18. The system of claim 17, wherein the training further comprises:
obtaining one or more actor transitions, each actor transition
comprising: a third training observation, a reward received as a
result of the agent performing a third action in response to the
third training observation, a fourth training observation
characterizing a state of the environment that the environment
transitioned into as a result of the agent performing the third
action in response to the third training observation, and data
identifying the actor-critic policy from the mixture of
actor-critic policies that was used to select the third action; for
each of the one or more actor transitions: determining a target Q
value for the actor transition from (i) the reward in the actor
transition, and (ii) an imagined return estimate generated by
performing one or more iterations of the prediction process to
generate one or more predicted future transitions starting from the
fourth training observation; determining whether to update the
actor parameters of the actor policy of the actor-critic policy
used to select the third action based on the target Q value; and in
response to determining to update the actor parameters of the actor
policy of the actor-critic policy used to select the third action,
determining an update to the actor parameters of the actor policy
of the actor-critic policy used to select the third action using an
action identified for the third training observation generated
using the actor-critic policy used to select the third action.
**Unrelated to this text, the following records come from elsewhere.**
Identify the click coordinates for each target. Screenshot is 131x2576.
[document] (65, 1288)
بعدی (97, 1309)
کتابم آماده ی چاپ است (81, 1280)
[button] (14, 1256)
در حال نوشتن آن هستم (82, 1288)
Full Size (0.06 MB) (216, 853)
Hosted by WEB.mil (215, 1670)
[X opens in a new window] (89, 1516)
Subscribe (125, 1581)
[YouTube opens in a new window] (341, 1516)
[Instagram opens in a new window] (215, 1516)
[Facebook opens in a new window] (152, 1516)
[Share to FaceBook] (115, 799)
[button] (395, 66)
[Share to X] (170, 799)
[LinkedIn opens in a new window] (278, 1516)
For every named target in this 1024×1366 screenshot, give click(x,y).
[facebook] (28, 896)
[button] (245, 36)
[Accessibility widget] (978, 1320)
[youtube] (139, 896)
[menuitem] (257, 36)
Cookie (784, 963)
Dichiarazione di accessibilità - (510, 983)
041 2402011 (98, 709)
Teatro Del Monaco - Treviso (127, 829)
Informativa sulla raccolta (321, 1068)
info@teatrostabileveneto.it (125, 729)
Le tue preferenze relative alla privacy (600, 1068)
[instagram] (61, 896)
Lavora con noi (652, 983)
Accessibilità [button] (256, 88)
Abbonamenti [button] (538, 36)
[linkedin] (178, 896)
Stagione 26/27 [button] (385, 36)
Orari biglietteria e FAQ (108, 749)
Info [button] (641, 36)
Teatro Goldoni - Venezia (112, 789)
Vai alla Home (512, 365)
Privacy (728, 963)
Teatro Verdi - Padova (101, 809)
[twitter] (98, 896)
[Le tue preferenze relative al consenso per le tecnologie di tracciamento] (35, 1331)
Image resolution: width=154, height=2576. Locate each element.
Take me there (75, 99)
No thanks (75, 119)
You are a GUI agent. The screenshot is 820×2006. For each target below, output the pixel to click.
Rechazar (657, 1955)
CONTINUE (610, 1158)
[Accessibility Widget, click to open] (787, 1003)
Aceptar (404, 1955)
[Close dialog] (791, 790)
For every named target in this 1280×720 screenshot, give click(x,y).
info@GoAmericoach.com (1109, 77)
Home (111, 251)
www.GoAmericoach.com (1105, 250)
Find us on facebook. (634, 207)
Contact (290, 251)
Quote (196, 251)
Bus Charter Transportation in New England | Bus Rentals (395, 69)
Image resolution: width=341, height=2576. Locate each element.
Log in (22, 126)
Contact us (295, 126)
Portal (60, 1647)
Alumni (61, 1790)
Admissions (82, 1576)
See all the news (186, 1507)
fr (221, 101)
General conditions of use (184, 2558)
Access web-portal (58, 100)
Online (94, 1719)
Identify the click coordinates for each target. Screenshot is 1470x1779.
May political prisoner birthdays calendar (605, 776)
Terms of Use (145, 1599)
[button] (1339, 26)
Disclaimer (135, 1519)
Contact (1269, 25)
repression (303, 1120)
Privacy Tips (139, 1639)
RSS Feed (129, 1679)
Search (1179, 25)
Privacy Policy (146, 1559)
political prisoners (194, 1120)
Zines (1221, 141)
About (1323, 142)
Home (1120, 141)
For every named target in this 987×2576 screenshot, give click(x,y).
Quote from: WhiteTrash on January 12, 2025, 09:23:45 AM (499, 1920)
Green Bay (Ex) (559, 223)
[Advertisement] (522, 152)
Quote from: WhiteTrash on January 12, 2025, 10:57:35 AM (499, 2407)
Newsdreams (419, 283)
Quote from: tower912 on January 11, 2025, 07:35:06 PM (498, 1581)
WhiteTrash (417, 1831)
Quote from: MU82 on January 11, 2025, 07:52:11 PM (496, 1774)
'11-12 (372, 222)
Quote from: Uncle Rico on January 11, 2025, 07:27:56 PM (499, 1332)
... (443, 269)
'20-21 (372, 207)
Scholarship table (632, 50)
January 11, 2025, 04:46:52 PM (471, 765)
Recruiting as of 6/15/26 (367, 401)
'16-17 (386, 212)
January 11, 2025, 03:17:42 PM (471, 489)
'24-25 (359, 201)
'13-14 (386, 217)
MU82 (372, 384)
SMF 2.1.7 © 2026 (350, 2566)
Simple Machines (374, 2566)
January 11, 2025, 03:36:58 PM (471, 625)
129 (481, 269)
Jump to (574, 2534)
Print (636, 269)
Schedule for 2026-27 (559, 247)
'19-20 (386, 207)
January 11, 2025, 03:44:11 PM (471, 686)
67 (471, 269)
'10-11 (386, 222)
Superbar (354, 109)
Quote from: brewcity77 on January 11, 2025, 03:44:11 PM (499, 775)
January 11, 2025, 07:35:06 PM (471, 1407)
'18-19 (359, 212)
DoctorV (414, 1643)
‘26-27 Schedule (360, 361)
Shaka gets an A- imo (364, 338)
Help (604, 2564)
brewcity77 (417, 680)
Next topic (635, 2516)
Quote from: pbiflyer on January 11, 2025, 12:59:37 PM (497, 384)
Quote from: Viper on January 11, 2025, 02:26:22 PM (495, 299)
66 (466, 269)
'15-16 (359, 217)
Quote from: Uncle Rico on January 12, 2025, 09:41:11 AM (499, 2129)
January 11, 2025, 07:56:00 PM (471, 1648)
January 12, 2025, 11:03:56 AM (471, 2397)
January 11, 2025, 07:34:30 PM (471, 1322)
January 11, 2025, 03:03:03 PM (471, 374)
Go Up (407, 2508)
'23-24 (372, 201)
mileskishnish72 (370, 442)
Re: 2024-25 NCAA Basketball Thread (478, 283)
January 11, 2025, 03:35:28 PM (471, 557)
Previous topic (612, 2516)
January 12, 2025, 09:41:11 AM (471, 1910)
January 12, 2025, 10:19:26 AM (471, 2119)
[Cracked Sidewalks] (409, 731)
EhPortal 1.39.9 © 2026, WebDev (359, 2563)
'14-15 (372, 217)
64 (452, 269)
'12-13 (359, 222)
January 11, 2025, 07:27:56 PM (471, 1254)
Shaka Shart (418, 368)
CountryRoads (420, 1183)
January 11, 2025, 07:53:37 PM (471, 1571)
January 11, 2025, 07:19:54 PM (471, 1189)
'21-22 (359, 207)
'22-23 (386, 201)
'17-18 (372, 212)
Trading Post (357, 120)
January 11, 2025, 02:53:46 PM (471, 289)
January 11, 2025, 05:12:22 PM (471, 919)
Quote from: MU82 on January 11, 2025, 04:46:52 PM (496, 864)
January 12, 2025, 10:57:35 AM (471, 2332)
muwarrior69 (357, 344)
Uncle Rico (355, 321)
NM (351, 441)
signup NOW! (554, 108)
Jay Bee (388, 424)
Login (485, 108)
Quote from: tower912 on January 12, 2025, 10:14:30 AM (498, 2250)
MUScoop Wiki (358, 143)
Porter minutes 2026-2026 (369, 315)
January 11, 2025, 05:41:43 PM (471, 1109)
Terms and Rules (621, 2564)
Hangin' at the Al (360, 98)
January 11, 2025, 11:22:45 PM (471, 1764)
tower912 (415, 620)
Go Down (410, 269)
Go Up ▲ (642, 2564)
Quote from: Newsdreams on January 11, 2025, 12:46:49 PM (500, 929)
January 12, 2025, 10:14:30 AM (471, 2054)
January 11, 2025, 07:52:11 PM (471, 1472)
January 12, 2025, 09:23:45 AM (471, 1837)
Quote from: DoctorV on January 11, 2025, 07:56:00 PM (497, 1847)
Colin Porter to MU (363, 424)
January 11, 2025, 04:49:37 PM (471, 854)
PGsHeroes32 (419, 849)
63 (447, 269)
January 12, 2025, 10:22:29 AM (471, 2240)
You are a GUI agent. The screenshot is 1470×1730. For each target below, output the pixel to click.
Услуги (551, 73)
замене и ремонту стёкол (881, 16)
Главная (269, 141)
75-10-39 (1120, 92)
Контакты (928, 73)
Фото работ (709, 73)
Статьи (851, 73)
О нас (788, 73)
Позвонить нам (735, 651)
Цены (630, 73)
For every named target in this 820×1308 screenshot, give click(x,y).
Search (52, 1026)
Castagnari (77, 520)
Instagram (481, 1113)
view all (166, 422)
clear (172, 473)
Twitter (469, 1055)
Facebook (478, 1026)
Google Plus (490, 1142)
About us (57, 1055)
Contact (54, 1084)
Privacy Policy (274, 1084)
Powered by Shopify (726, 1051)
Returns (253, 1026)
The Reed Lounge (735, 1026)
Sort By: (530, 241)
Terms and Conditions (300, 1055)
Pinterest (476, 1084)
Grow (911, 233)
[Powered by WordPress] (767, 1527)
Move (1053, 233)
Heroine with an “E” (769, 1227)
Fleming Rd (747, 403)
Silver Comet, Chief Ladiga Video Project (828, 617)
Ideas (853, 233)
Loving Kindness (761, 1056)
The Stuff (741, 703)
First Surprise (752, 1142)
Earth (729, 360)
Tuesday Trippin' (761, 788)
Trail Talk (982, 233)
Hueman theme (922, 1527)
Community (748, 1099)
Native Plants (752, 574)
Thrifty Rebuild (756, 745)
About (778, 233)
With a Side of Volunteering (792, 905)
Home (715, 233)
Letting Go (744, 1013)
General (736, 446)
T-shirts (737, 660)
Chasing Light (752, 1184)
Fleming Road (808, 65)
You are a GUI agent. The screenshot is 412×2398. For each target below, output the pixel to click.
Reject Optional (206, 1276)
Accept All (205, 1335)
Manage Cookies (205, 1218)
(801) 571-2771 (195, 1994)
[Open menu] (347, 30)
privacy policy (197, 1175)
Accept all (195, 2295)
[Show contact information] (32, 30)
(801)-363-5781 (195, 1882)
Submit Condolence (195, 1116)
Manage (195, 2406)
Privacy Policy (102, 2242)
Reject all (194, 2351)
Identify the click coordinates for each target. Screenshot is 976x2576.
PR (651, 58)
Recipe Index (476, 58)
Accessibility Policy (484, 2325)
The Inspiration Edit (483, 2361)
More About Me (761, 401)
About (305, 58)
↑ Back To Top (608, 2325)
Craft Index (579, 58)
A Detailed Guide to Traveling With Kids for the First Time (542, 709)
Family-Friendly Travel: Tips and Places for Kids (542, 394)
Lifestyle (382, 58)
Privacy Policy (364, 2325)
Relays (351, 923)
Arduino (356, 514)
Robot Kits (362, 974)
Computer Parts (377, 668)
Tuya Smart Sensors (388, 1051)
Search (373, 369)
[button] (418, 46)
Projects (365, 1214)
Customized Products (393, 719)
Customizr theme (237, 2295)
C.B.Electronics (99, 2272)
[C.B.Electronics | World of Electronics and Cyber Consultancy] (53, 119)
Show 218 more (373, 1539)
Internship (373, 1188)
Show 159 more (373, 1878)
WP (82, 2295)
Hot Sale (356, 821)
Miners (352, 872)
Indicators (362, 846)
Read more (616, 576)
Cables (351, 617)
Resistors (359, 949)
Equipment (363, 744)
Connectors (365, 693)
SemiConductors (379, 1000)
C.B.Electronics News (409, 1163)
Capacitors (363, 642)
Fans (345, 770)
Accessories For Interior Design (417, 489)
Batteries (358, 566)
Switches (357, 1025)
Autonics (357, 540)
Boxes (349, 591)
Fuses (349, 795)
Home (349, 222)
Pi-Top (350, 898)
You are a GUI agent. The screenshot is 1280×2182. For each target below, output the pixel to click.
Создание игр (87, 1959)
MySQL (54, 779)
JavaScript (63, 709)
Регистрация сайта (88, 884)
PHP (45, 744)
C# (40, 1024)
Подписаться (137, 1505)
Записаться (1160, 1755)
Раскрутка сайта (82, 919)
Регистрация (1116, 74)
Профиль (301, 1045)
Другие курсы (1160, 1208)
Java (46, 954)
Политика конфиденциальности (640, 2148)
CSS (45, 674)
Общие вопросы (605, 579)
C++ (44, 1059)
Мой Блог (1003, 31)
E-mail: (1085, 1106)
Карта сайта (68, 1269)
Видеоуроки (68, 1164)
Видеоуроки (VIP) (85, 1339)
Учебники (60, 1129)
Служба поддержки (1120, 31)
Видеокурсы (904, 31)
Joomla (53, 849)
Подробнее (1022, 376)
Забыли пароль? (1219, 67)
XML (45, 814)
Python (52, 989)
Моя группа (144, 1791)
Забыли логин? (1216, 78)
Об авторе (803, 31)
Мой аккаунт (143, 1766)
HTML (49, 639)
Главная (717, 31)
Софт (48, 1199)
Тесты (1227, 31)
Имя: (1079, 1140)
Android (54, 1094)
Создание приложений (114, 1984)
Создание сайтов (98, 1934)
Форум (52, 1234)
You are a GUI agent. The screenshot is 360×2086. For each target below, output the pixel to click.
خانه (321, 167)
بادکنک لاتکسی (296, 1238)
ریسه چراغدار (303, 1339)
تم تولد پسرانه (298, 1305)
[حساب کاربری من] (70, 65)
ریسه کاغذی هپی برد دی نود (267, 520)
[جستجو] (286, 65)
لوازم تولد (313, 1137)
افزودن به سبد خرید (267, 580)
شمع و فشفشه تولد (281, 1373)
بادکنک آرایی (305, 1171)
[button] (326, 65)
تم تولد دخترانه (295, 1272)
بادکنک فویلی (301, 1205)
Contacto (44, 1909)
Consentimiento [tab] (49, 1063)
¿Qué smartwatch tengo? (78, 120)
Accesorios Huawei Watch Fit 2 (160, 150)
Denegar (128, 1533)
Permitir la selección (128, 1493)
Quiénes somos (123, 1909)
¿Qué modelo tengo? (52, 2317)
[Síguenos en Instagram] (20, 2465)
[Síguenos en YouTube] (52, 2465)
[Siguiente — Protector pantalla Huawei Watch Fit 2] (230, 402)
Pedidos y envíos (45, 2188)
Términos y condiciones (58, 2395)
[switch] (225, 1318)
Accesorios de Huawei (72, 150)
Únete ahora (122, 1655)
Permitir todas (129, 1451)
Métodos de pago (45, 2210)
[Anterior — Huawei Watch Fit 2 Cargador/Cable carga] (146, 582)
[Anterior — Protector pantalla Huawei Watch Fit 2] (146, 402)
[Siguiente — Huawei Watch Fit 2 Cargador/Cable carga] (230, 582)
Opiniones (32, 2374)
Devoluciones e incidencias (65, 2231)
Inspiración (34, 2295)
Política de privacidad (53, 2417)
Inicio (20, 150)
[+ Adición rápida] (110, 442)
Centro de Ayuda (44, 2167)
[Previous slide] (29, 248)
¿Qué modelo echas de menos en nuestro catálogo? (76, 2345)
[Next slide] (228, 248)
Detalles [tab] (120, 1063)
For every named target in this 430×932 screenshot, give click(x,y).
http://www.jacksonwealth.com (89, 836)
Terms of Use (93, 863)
19. A computer storage medium encoded with instructions that, when
executed by one or more computers, cause the one or more computers
to perform training of a mixture of a plurality of actor-critic
policies that is used to control an agent interacting with an
environment to perform a task, each actor-critic policy comprising:
an actor policy having a plurality of actor parameters and
configured to receive an input comprising an observation
characterizing a state of the environment and to generate a network
output that identifies an action from a set of actions that can be
performed by the agent, and a critic policy having a plurality of
critic parameters and configured to receive the observation and an
action from the set of actions and to generate a Q value for the
observation that is an estimate of a return that would be received
if the agent performed the identified action in response to the
observation, and the training comprising: obtaining one or more
critic transitions, each critic transition comprising: a first
training observation, a reward received as a result of the agent
performing a first action in response to the first training
observation, a second training observation characterizing a state
of the environment that the environment transitioned into as a
result of the agent performing the first action in response to the
first training observation, and data identifying the actor-critic
policy from the mixture of actor-critic policies that was used to
select the first action; for each of the one or more critic
transitions: determining a target Q value for the critic transition
from (i) the reward in the critic transition, and (ii) an imagined
return estimate generated by performing one or more iterations of a
prediction process to generate one or more predicted future
transitions starting from the second training observation; and
determining an update to the critic parameters of the critic policy
of the actor-critic policy used to select the first action using
(i) the target Q value for the critic transition and (ii) a Q value
for the first training observation generated using the actor-critic
policy used to select the first action: the operations of the
respective method of any preceding claim.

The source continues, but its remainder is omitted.